Instructions to the Corpse Pose Translation (Shava-asana)

  1. Lie flat on your back with your legs together but not touching, and your arms close to the body with the palms facing up. 
  2. Keep your eyes gently closed with the facial muscles relaxed and breath deeply and slowly through the nostrils. 
  3. Starting at the top of the head and working your way down to the feet, bring your attention to each part of your body, consciously relaxing it before proceeding on to the next. 
  4. Remain in the shava-asana for between 3 and 5 minutes or longer. If you become sleepy while in the shava-asana begin to breath a bit faster and deeper. 

Duration/Repetitions: We recommend that you begin your period of yoga-asana practice with at least 3-5 minutes of shava-asana. Return to it periodically thought your posture session to relax and rejuvenate the body/mind and then conclude your session with at least 3-5 minutes more.  

Common Challenges of the Corpse Pose (Shava-asana)

This simple-sounding pose is more difficult than you might realize. The body can cause distractions that make it a challenge. Your body might feel cold, itchy, or unsettled. Shavasana occurs at the end of the yoga practice to remedy this obstacle.

By the time you’ve completed asanas, or postures, your body and mind should be tired enough to be able to relax sufficiently for Shavasana. Think of it like taking your dog to the park or your kid to Disneyland—the drive home is often the quietest and calmest of the day.

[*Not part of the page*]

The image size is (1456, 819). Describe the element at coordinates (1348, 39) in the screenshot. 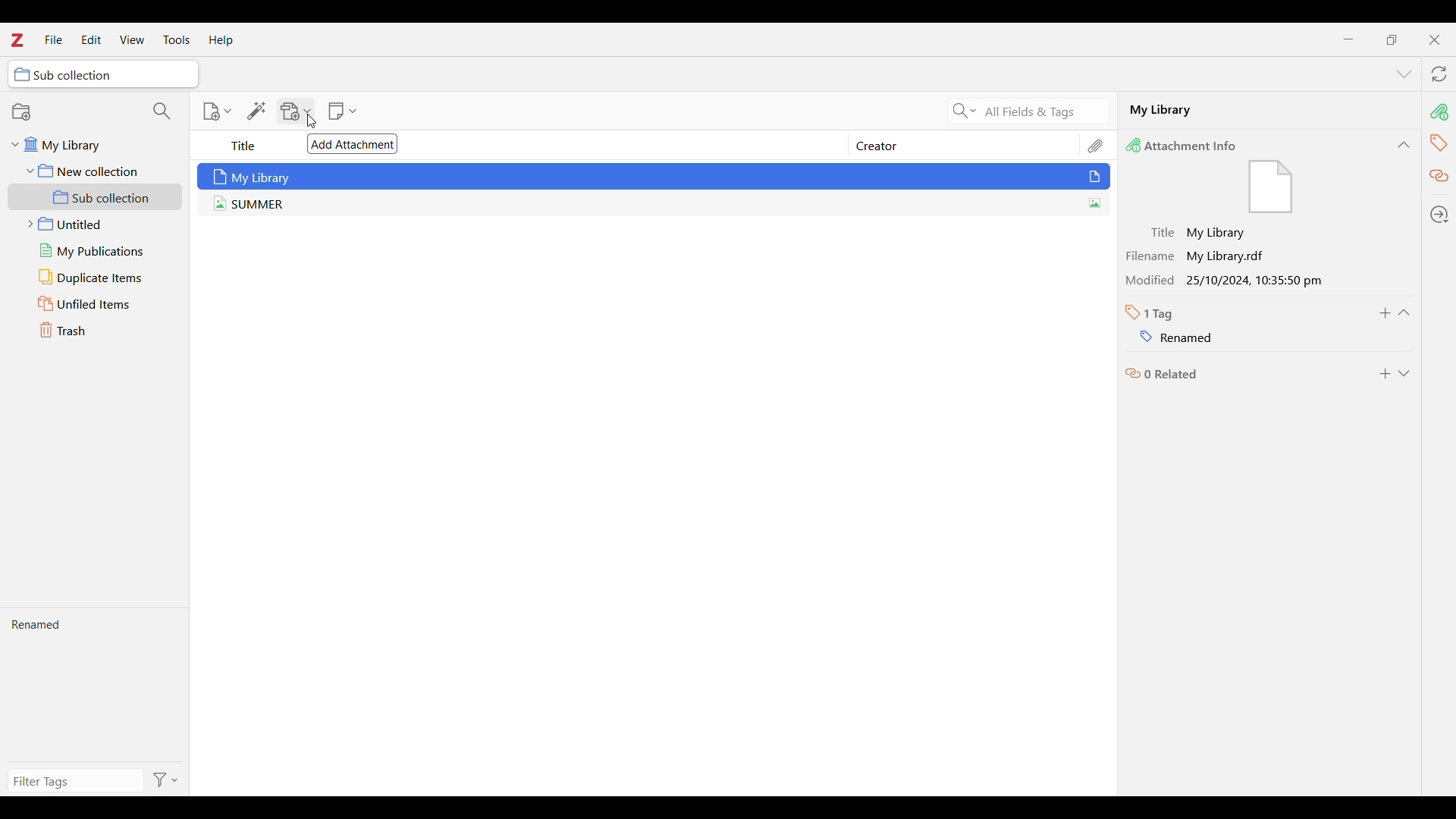

I see `Minimize` at that location.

Even if your body is amenable to the rest, your mind can get in the way. Some common thoughts that pop up during Shavasana:
  • How much longer will we be here?
  • Did that guy just snore? That’s embarrassing.
  • I hope I didn’t just snore.
  • What am I making for dinner when I get home?
  • Is this relationship really working out?
  • I’m hungry.
  • What’s my life all about, anyway?
  • I smell like sweat.
  • Did I remember to pay the meter?
  • Maybe I should quit my job.
It’s normal for the mind to try to resist this deep relaxation. Shavasana is the ultimate act of conscious surrender. It takes practice and patience to surrender easily.

With the world moving so quickly, cultivating the art of Shavasana is more valuable than ever. Our society tends to place greater value on speed and productivity; learning how to do nothing is a skill that can help you become more productive when you need to be.

Shavasana helps us learn how to completely surrender, stop fighting the clock, and make space for peace and harmony to fill the soul. Shavasana is like turning off your computer when it’s acting up. Once you reboot it, the computer often has greater functionality.